**ACTIVITY 1:** Name every country the Arthur Dee text below says he traveled through with his father.
**ACTIVITY 2:** According to the Arthur Dee text below, on what date was he placed at Westminster School?
**ACTIVITY 3:** Summarize the Arthur Dee text below in two sentences.

**READING TEXT:**
= Beginning of Section =

Arthur Dee


Arthur Dee was a physician and alchemist. He became physician successively to Tsar Michael I of Russia and to King Charles I of England.

Youth

Dee was the eldest son of John Dee by his third wife, Jane, daughter of Bartholomew Fromond of East Cheam, Surrey, and was born at Mortlake on 13 July 1579. He accompanied his father in travels through Germany, Poland, and Bohemia. After his return to England he was placed at Westminster School, on 3 May 1592, under the tuition of Edward Grant and Camden. Anthony Wood was informed that he subsequently studied at Oxford, but he took no degree and it is not known which college he attended.

Medicine

Settling in London with the intention of practising "physic", he exhibited at the door of his house a list of medicines which were said to be certain cures for many diseases. The censors of the College of Physicians summoned him to appear before them, but it is not known what the outcome was. Proceeding to Manchester, Dee married Isabella, daughter of Edward Prestwych, a justice of the peace.
Through the recommendation of James I he was appointed one of the physicians to the Tsar Michael I of Russia. He remained in Russia for about 14 years, principally in Moscow. There he wrote his Fasciculus Chemicus, a collection of writings on alchemy.
Returning to England on the death of his wife in 1637, Dee became physician to King Charles I. On his retirement, Arthur Dee moved to Norwich, where he became a friend of Sir Thomas Browne. His relationship to Browne has been little explored, only one literary critic speculating on this relationship:

Manuscripts

Arthur Dee died in September or October 1651 and was buried in St George's Church, Tombland, Norwich. He had seven sons and six daughters.
On his death, the bulk of his alchemical manuscripts and books was bequeathed to Sir Thomas Browne.
In the early 20th century Rasputin stole a number of Arthur Dee's translations of his father's writings into Russian. They were later reclaimed by the Romanov family and returned to the Imperial Library in Moscow.

= End of Section =

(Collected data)
= Beginning of Section =

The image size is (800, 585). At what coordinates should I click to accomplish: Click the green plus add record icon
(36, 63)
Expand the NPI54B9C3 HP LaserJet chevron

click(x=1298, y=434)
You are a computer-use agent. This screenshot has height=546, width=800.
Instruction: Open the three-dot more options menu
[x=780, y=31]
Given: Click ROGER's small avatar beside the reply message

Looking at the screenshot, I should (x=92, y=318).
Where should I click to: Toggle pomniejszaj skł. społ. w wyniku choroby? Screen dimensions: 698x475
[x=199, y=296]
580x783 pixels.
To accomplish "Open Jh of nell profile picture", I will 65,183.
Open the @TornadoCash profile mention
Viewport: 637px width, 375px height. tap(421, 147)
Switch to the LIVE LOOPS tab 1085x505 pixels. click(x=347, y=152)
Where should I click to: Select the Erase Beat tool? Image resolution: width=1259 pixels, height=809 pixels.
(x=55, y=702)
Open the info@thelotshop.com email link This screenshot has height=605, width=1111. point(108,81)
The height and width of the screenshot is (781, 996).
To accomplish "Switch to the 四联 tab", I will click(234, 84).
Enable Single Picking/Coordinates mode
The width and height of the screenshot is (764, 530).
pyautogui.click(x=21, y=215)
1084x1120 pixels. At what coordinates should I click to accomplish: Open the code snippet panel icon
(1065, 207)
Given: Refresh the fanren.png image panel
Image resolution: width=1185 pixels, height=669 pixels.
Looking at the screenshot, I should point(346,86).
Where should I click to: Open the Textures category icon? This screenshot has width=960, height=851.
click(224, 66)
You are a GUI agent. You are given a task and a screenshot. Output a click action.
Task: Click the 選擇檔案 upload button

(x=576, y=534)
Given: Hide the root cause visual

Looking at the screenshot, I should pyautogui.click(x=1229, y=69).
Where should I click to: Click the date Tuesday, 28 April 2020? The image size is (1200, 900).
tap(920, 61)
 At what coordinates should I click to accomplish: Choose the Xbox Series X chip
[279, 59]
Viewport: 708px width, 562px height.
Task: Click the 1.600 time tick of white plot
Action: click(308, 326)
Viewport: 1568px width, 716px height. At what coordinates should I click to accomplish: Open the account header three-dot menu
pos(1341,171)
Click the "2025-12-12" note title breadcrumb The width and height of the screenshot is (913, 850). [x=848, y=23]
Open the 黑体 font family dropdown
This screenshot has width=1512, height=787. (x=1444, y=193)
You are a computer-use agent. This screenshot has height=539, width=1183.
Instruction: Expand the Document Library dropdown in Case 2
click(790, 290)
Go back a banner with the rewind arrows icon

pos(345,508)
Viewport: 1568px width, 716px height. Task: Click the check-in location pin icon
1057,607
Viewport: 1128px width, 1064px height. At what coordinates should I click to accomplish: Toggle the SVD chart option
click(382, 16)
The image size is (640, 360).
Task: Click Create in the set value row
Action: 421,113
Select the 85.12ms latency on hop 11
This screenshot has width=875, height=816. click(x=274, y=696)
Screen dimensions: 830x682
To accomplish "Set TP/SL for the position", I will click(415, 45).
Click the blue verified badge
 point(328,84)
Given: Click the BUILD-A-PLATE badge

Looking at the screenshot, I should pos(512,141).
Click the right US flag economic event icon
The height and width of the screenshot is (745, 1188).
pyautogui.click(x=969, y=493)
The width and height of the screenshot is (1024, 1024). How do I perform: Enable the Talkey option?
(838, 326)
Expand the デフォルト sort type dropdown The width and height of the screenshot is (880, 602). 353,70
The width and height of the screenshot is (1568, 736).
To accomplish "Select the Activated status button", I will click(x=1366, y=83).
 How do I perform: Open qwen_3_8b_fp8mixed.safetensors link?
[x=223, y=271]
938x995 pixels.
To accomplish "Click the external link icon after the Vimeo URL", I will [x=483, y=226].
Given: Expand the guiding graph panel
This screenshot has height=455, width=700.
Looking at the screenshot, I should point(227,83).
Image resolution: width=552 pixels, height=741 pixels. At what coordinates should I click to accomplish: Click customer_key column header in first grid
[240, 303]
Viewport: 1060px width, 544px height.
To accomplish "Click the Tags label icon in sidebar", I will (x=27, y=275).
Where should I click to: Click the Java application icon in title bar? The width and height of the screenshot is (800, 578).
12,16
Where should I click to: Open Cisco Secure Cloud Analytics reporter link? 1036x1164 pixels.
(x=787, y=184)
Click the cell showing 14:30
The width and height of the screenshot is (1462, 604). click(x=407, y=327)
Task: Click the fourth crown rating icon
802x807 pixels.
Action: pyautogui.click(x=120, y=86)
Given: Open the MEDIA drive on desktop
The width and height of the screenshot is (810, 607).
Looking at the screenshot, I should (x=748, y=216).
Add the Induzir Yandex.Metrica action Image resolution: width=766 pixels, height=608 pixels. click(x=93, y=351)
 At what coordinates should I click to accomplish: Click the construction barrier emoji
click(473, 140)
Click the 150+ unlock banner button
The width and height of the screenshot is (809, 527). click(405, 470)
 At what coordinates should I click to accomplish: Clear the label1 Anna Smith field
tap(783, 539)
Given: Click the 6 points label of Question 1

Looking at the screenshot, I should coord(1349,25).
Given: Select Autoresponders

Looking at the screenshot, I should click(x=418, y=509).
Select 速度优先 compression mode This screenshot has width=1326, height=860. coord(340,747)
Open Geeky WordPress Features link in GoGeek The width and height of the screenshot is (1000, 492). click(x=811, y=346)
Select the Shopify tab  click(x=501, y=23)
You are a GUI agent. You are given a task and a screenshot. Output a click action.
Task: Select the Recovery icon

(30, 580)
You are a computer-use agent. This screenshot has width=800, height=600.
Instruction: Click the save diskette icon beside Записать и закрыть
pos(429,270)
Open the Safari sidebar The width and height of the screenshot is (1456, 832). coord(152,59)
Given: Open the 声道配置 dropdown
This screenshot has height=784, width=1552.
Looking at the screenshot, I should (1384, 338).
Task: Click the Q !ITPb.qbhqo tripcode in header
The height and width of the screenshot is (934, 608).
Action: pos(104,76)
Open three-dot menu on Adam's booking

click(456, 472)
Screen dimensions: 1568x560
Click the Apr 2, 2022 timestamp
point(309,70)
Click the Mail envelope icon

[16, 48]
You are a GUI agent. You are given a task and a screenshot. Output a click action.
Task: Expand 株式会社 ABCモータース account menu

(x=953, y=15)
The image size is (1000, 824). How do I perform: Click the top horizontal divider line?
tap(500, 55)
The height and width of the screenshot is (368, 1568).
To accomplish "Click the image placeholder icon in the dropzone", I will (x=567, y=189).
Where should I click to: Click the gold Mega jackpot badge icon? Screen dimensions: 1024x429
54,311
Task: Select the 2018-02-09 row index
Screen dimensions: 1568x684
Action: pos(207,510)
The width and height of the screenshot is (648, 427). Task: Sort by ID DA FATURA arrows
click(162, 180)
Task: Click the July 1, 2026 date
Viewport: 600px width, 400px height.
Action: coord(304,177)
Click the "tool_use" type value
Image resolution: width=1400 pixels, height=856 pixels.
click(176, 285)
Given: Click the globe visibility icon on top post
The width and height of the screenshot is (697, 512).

= End of Section =

**WRITTEN REPLY 1:** Germany, Poland, and Bohemia

**WRITTEN REPLY 2:** 3 May 1592

**WRITTEN REPLY 3:** Arthur Dee, the eldest son of John Dee, was a physician and alchemist who served Tsar Michael I of Russia for about 14 years and wrote his Fasciculus Chemicus there. After returning to England he became physician to King Charles I and later retired to Norwich, where he died in 1651 and left most of his alchemical manuscripts and books to Sir Thomas Browne.